[Interface element records]

━━━━━━━━━━━━━━━━━━━━

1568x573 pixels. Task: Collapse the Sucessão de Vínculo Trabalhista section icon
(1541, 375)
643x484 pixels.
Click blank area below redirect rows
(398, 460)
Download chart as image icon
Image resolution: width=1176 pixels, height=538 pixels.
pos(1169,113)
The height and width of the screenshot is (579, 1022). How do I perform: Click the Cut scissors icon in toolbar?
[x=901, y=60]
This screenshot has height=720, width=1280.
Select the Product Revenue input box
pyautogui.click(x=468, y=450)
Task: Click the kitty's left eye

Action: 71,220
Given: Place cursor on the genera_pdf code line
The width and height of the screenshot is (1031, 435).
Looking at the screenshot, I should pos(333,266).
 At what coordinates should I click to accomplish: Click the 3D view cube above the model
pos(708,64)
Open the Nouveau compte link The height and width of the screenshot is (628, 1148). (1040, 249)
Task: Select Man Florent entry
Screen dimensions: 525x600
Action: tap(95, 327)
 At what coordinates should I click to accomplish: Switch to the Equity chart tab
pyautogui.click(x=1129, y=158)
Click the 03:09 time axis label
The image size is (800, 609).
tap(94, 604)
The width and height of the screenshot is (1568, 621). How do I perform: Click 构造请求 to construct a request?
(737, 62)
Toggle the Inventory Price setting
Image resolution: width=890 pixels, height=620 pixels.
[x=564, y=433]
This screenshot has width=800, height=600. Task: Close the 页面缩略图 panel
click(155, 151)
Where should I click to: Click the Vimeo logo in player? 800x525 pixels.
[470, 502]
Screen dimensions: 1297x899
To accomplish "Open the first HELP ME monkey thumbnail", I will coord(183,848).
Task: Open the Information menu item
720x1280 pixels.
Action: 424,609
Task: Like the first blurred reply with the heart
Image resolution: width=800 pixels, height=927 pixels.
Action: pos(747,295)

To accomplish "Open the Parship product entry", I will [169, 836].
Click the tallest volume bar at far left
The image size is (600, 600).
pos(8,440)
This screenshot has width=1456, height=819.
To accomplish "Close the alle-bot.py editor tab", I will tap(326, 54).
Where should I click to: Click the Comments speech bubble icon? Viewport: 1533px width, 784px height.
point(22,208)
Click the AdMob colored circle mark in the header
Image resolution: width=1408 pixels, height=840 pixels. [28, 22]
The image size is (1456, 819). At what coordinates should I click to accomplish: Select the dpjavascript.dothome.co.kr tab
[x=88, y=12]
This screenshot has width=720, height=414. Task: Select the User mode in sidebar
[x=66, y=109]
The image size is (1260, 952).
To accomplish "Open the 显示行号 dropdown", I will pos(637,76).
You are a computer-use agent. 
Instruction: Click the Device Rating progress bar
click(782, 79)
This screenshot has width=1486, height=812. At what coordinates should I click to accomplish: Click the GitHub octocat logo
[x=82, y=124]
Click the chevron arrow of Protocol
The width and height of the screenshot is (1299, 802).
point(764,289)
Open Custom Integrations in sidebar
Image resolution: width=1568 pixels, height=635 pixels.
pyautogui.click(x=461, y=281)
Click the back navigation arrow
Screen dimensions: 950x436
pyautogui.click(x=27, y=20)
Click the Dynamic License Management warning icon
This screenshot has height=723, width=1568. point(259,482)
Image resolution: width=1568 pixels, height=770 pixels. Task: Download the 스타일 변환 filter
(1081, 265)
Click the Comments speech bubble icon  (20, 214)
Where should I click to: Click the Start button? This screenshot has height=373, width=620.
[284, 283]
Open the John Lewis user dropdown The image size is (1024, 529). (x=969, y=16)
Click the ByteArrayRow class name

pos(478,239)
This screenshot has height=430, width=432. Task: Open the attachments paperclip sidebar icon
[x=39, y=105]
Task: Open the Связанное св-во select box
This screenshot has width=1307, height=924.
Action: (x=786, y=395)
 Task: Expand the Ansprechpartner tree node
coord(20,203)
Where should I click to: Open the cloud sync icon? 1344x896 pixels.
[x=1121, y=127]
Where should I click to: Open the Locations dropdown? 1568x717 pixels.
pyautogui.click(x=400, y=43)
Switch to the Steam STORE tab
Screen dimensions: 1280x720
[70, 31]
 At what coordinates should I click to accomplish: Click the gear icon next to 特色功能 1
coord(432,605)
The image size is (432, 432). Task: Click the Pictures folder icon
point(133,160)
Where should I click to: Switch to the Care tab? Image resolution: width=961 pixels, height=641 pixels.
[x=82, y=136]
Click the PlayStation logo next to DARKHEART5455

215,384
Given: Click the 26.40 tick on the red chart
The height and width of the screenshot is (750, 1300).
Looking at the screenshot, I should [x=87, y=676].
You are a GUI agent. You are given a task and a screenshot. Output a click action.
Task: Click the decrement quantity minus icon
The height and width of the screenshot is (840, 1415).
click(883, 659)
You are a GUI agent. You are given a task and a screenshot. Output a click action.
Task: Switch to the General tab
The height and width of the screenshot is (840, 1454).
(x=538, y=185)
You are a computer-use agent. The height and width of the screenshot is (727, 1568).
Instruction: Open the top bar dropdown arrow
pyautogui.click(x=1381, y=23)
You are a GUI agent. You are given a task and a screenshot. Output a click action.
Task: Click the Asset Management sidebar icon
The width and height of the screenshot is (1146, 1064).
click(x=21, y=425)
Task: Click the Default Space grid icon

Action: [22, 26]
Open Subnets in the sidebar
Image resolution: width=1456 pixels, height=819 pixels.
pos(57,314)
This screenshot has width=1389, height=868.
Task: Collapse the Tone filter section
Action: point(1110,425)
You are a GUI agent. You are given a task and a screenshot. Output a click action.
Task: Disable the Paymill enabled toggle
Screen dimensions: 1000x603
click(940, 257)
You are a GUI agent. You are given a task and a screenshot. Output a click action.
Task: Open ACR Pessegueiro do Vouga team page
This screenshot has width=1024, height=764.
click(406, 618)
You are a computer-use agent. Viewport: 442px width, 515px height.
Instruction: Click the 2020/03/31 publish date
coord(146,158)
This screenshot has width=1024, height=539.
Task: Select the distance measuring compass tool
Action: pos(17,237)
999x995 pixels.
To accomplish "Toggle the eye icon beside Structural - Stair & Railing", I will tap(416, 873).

━━━━━━━━━━━━━━━━━━━━

Exercise description: Reproduce the lines of the records verbatim, beginning with the line containing "The image size is (432, 432)." and continuing through the line containing "pyautogui.click(x=1381, y=23)".

Result of the exercise:
The image size is (432, 432). Task: Click the Pictures folder icon
point(133,160)
Where should I click to: Switch to the Care tab? Image resolution: width=961 pixels, height=641 pixels.
[x=82, y=136]
Click the PlayStation logo next to DARKHEART5455

215,384
Given: Click the 26.40 tick on the red chart
The height and width of the screenshot is (750, 1300).
Looking at the screenshot, I should [x=87, y=676].
You are a GUI agent. You are given a task and a screenshot. Output a click action.
Task: Click the decrement quantity minus icon
The height and width of the screenshot is (840, 1415).
click(883, 659)
You are a GUI agent. You are given a task and a screenshot. Output a click action.
Task: Switch to the General tab
The height and width of the screenshot is (840, 1454).
(x=538, y=185)
You are a computer-use agent. The height and width of the screenshot is (727, 1568).
Instruction: Open the top bar dropdown arrow
pyautogui.click(x=1381, y=23)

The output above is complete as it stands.